**EXTRACTED INFORMATION**
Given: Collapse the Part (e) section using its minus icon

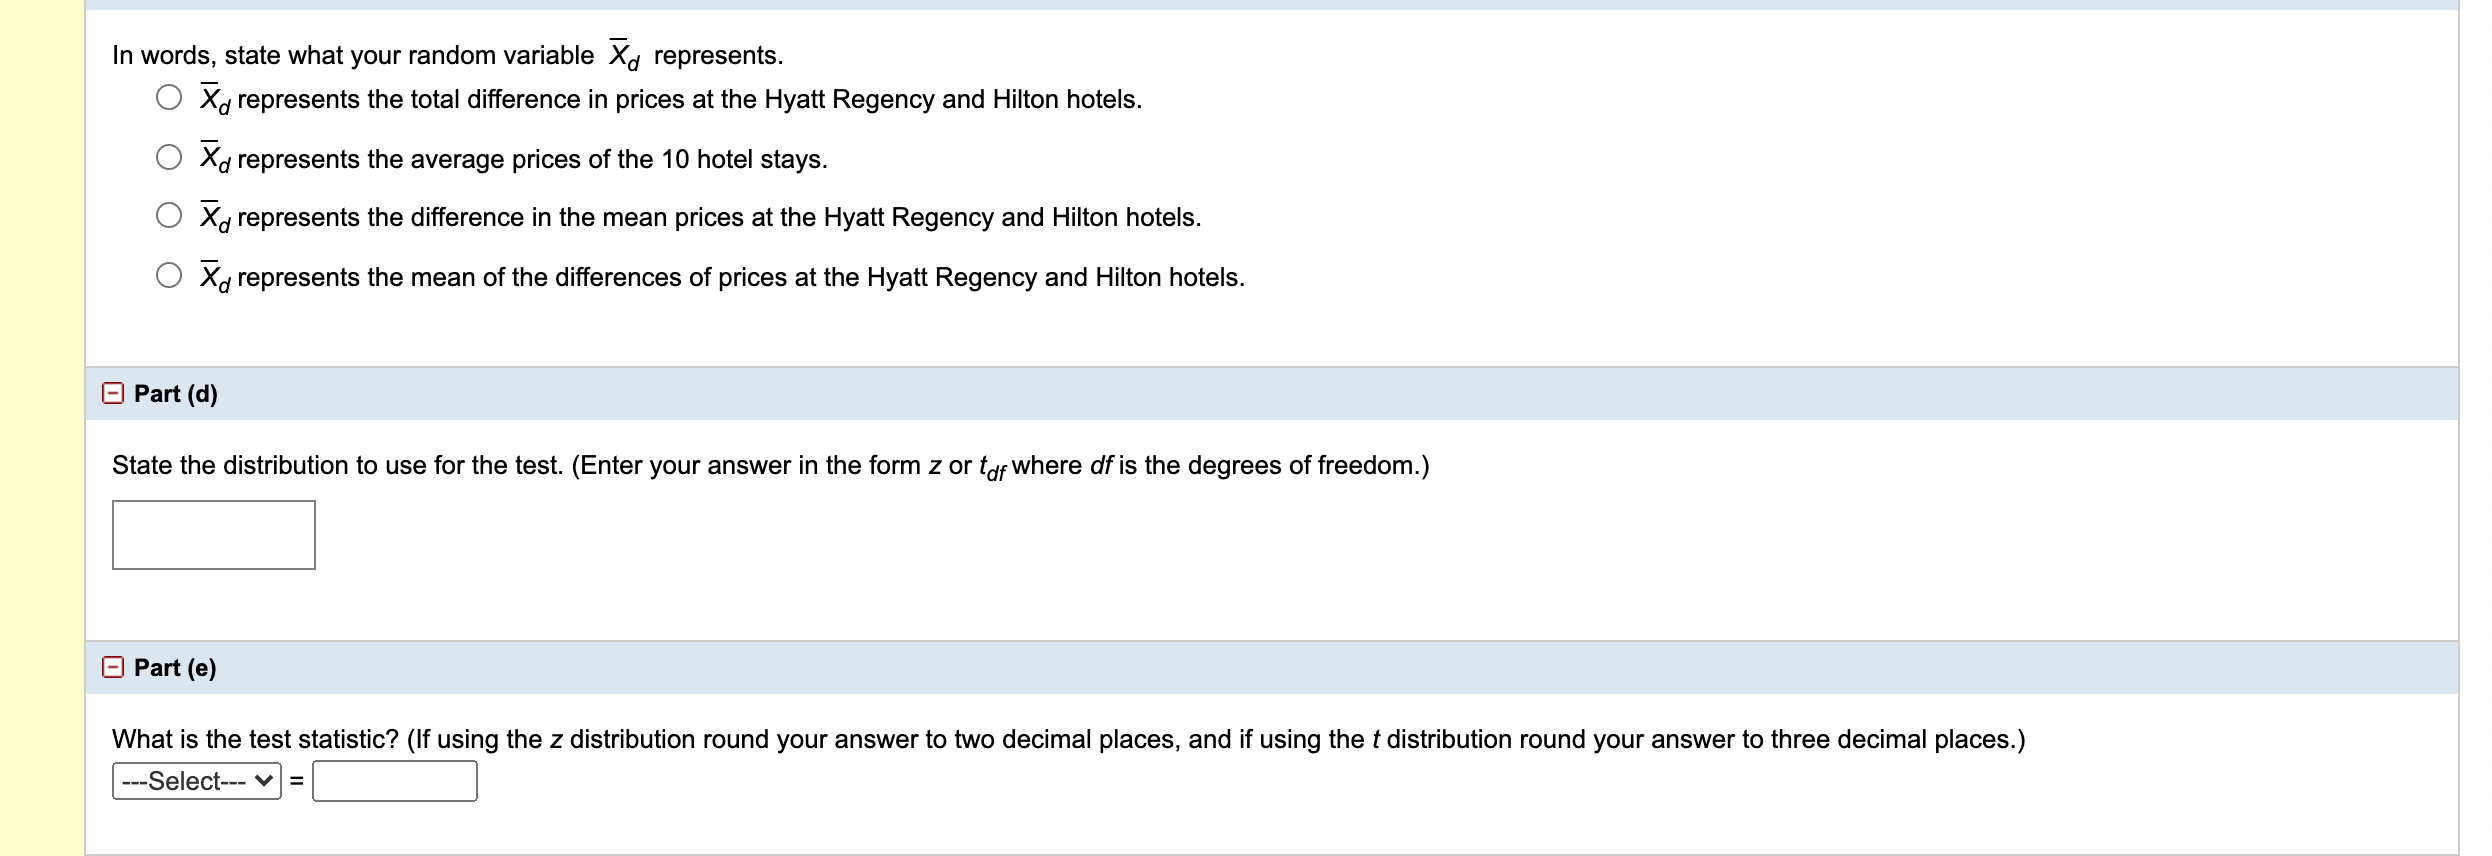Looking at the screenshot, I should [x=113, y=666].
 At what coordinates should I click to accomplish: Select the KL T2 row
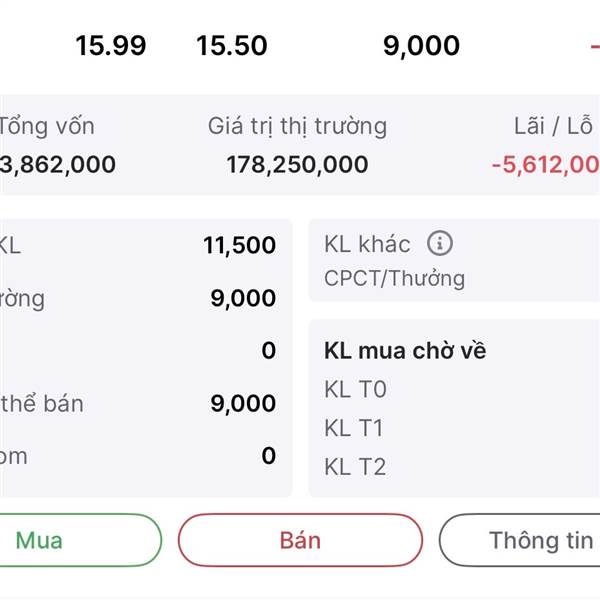pos(355,466)
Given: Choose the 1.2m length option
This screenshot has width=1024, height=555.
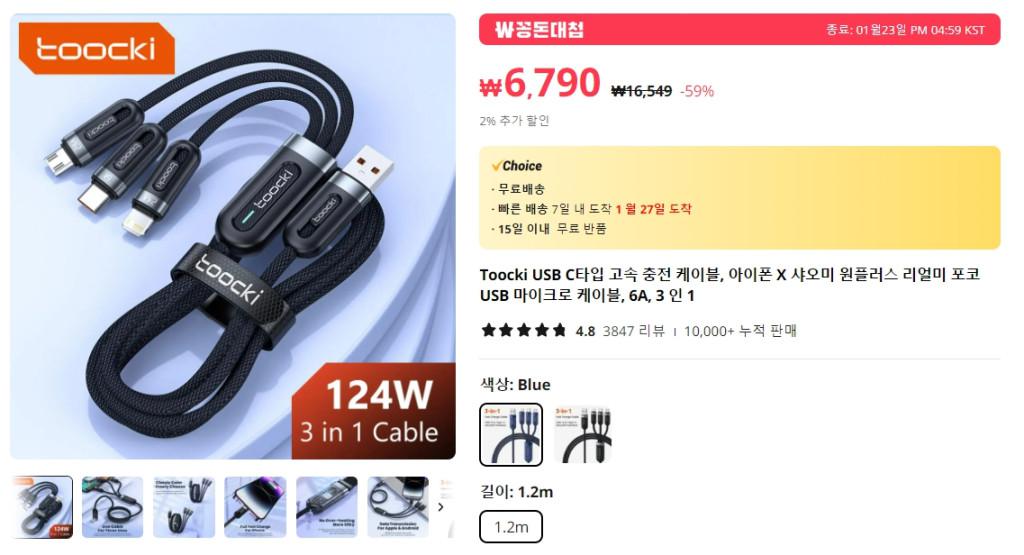Looking at the screenshot, I should click(511, 527).
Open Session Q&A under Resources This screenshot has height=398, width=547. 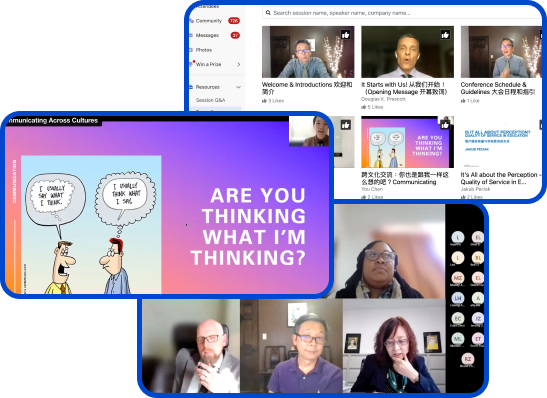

**WORK REQUEST**
The answer is the listing above repeated verbatim, minus its images.

**RESPONSE BELOW**
Given: Collapse the Part (e) section using its minus icon

Looking at the screenshot, I should [x=113, y=666].
 At what coordinates should I click to accomplish: Select the KL T2 row
pos(355,466)
Given: Choose the 1.2m length option
This screenshot has width=1024, height=555.
Looking at the screenshot, I should click(511, 527).
Open Session Q&A under Resources This screenshot has height=398, width=547. 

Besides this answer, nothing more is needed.